Now the home stretch. With the stem and stummel reunited, Blue Diamond compound is applied to the entire pipe. A dedicated cotton cloth buffing wheel is mounted on the rotary tool with the speed set at about 40% full power.
To remove the compound dust that accumulates on the surface, a felt cloth is used.
Finally, with another dedicated cotton cloth buffing wheel mounted at the same speed, carnauba wax is applied to the pipe. Following the application of wax, the pipe is given a rigorous hand buffing to remove excess wax and to raise the shine.
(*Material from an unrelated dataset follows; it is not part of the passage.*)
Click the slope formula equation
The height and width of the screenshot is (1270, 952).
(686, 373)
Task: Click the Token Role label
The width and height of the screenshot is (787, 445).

This 1970s/early 80s survivor of the Pipe Pub ‘Personal Label’ production was most likely produced in London by Comoy’s. It was produced for the Houston based tobacconist of the same name. I appreciate so much getting firsthand information from folks who where ‘there’ to understand better the story of the pipe on the worktable. This Zulu, Woodstock or Yachtsman has a good feel in the palm and reveals a dark finish with much briar grain to please the eye. The Zulu’s dimensions are Length: 5 7/8 inches, Height: 2 inches, Rim width: 1 5/16 inches, Chamber width: 3/4 inches, Chamber depth: 1 1/2 inches. Jack commissioned this Pipe Pub and has the first opportunity to claim him in the Pipe Store. A portion of the proceeds of all the pipes restored go to help the Daughters of Bulgaria, (now called Spring of Hope) helping women and girls who have been trafficked and sexually exploited. Thanks for joining me!



Please pray for the people of Ukraine!